A couple who traded a portion of their annualized lottery winnings for a lump sum from a finance company found out the hard way that the lump sum is ordinary taxable income.

In 1991, James Davis won $13.58 million in California’s online lottery.

Under the rules in effect in 1991, Mr. Davis was entitled to receive the winnings in 20 annual payments of $679,000, minus taxes.

In 1997, he and his wife Dorothy agreed to receive a lump-sum payment of $1.04 million from Singer Asset Finance Co. LLC of West Palm Beach, Fla., in exchange for a portion of 11 of the 14 remaining lottery payments.

The California Superior Court granted the couple an order approving the assignment of their lottery winnings to Singer.

After the assignment, the couple was entitled to receive from the lottery payments of $514,000 instead of $679,000.

Singer issued the couple a Form 1099-B, “Proceeds From Broker and Barter Exchange Transactions,” showing gross proceeds of $1.04 million from the sale of “stocks, bonds, etc.”

The California lottery issued them a Form W-2G, “Certain Gambling Winnings,” showing gross winnings of $514,000 and $143,920 in tax.

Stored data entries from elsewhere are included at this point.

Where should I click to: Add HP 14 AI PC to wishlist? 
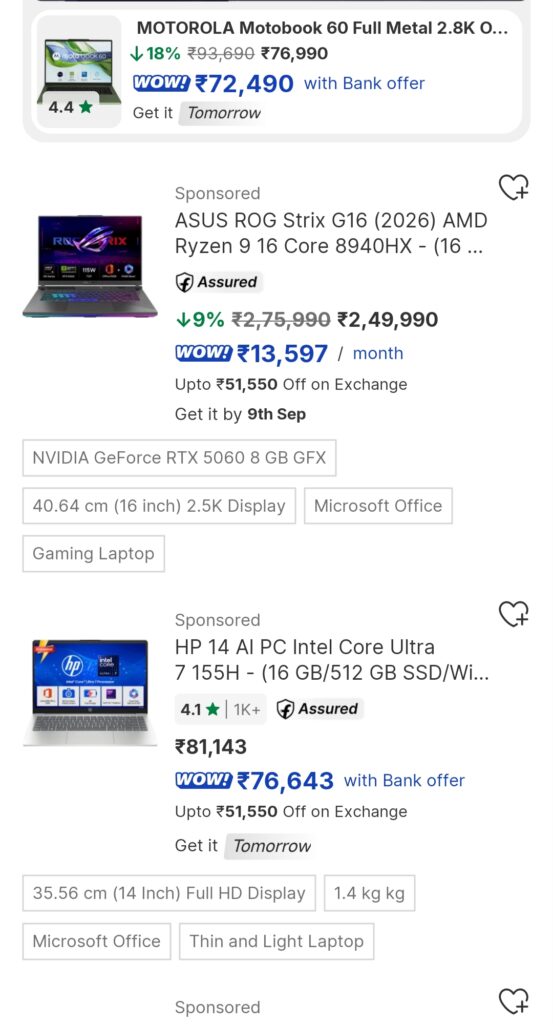[x=514, y=614]
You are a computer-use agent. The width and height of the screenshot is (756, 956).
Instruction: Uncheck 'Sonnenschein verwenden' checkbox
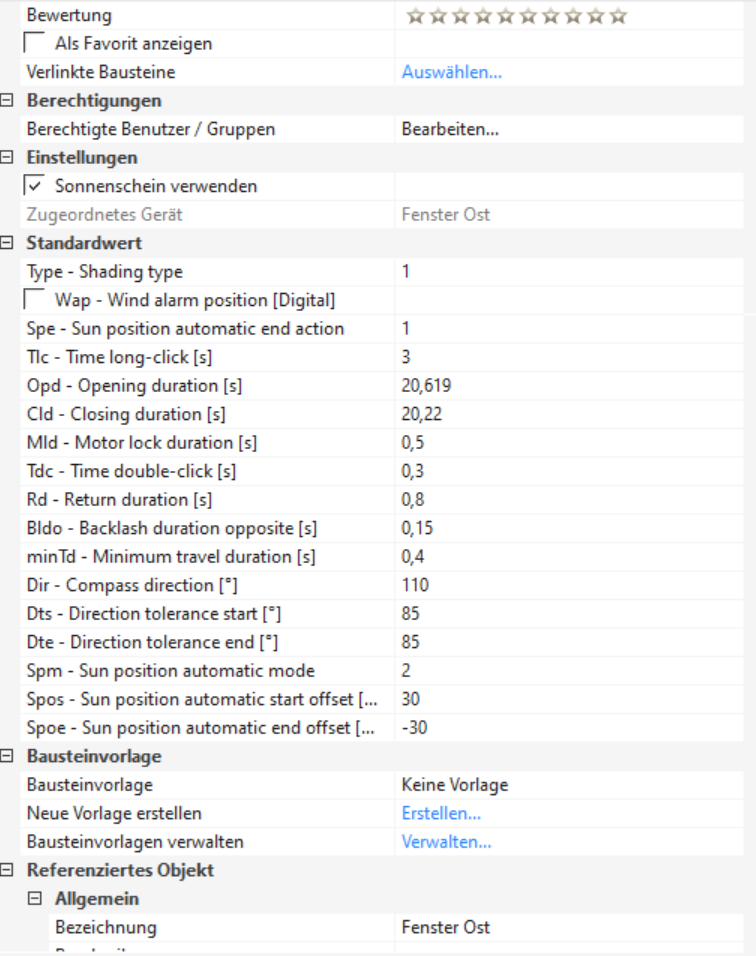[34, 186]
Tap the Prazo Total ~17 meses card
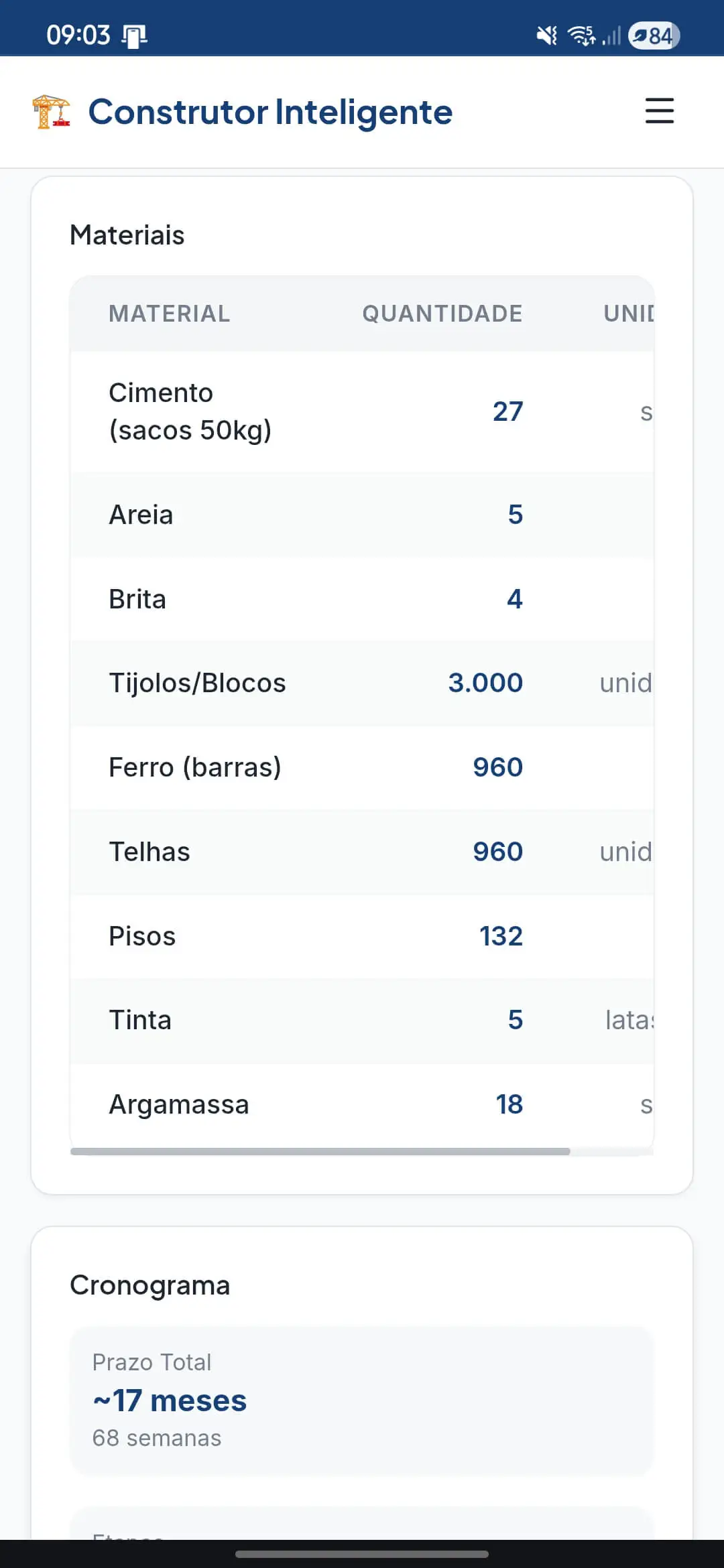 [x=361, y=1400]
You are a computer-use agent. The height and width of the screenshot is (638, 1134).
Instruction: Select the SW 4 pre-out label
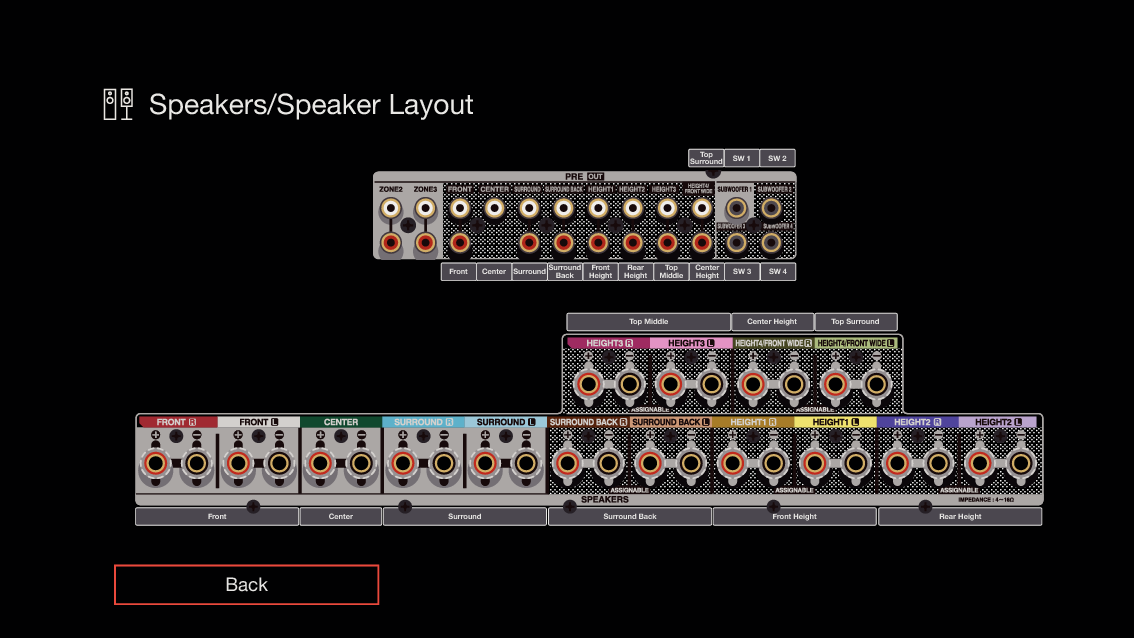(x=777, y=272)
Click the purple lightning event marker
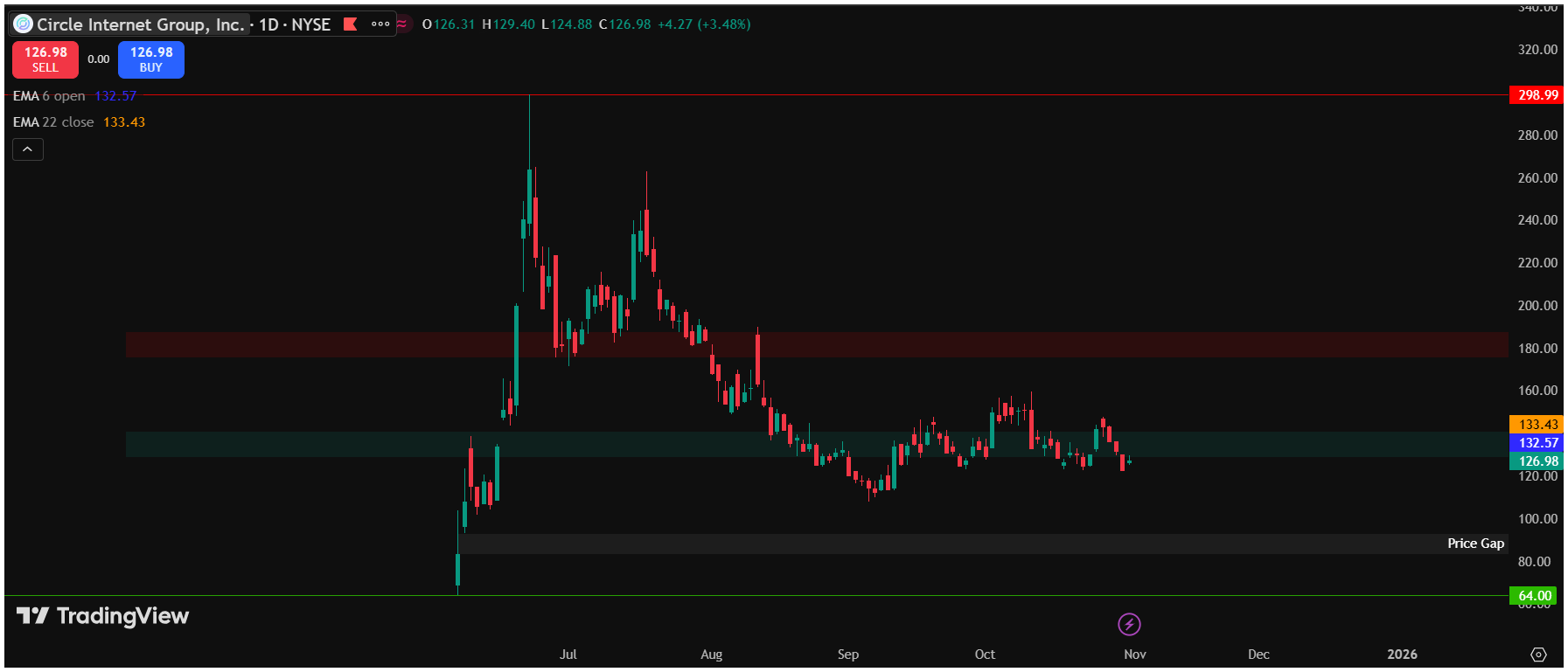1568x672 pixels. click(1129, 624)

The couple filed a timely 1997 Form 1040, reporting the assignment of the lottery payments as a sale of capital assets held for more than one year, and reported a long-term capital gain of just over $1.03 million.

The couple reported the $514,000 received from the lottery as ordinary income.

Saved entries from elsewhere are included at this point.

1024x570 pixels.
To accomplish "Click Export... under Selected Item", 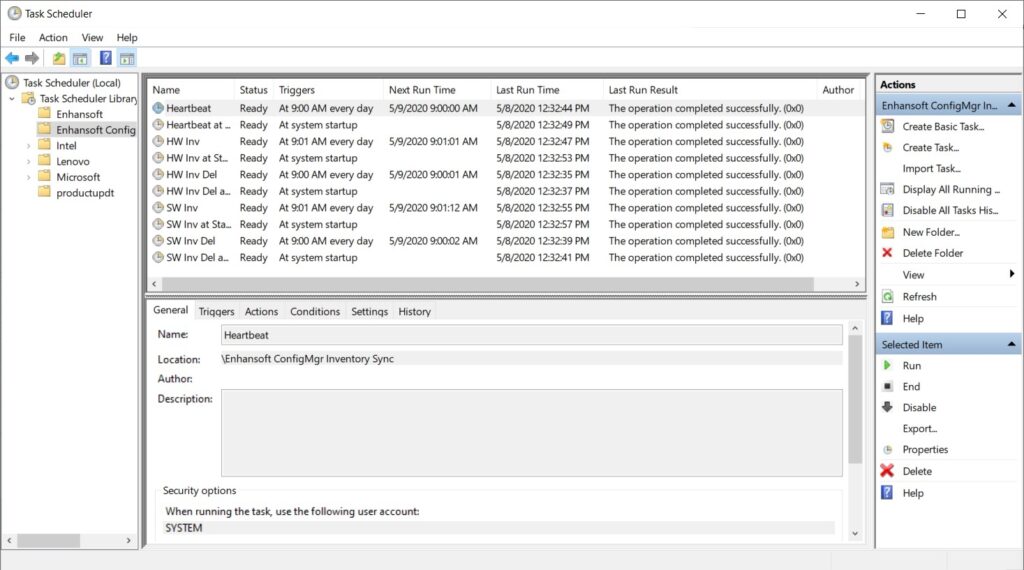I will point(919,429).
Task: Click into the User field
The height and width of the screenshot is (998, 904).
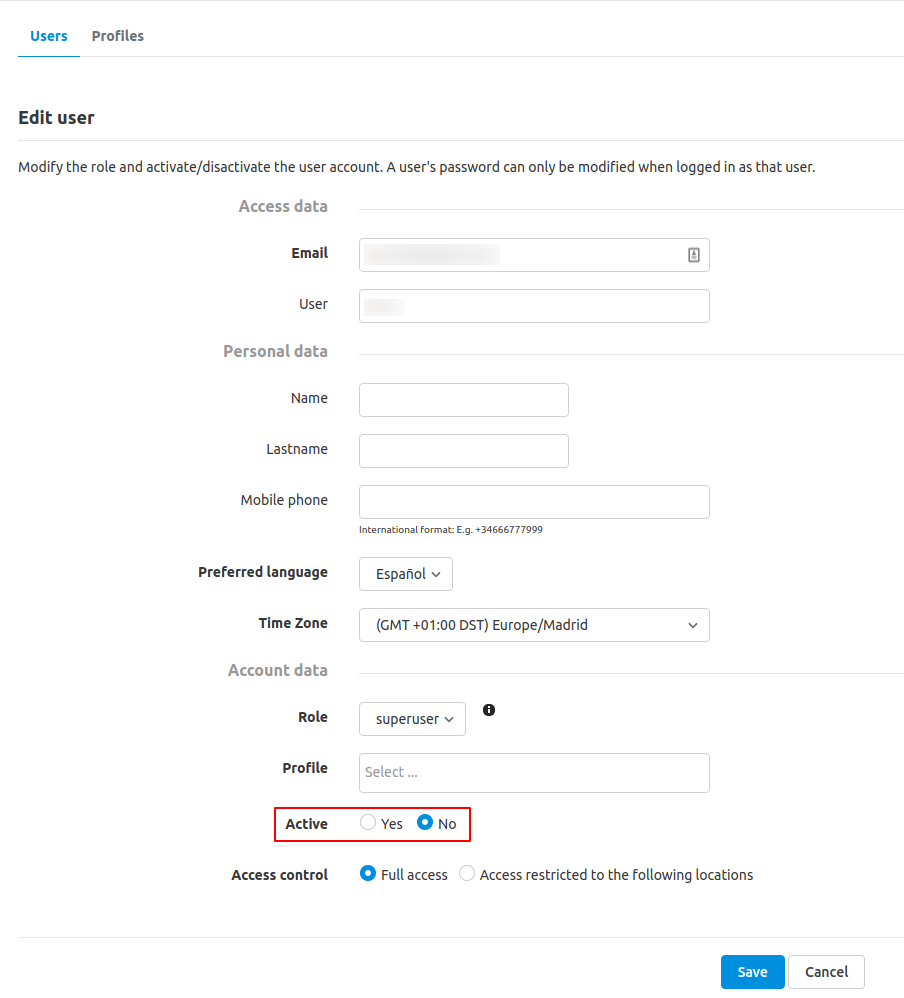Action: click(534, 306)
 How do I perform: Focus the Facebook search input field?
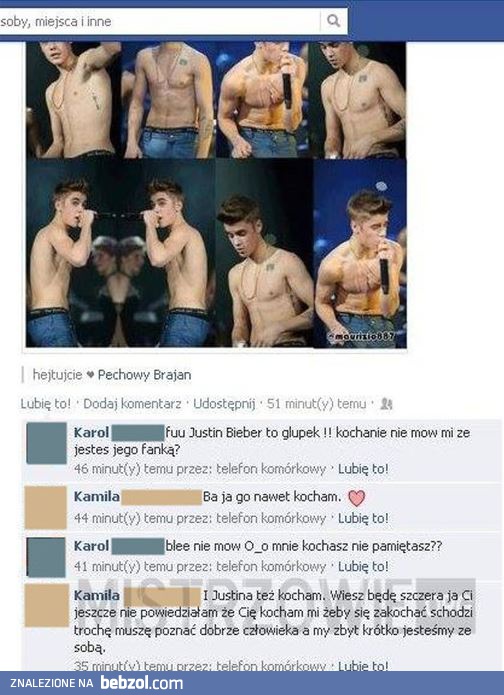(160, 21)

The IRS issued the couple a deficiency notice for 1997 and recharacterized the payments from Singer as ordinary income.

Tax Court Judge Carolyn P. Chiechi agreed with the IRS’ reading of another court case and rejected the couple’s argument that the $1.04 million they received from Singer was proceeds from the sale of a capital asset.

The court noted that the couple assigned to Singer their right to receive a portion of future annual lottery payments that were ordinary income.

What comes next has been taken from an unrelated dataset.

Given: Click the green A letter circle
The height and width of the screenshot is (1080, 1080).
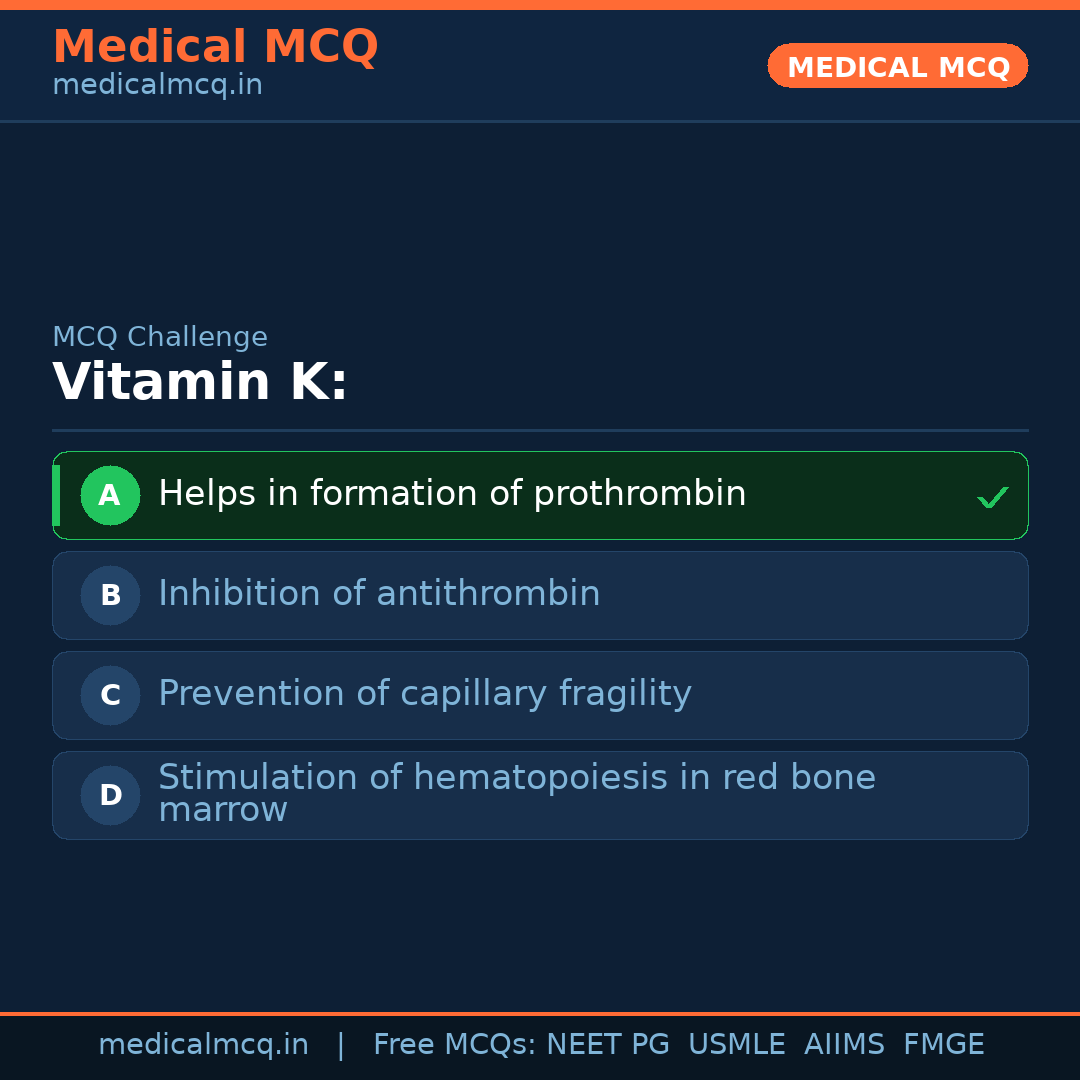Looking at the screenshot, I should [x=110, y=495].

In exchange, Singer paid the couple for the right to receive the ordinary income and not for an increase in the value of the income-producing property.

The judge ruled that the couple’s right to receive future annual lottery payments from the California lottery wasn’t a capital asset under the tax rules.

Thus, the $1.04 million payment from Singer was ordinary income, she determined.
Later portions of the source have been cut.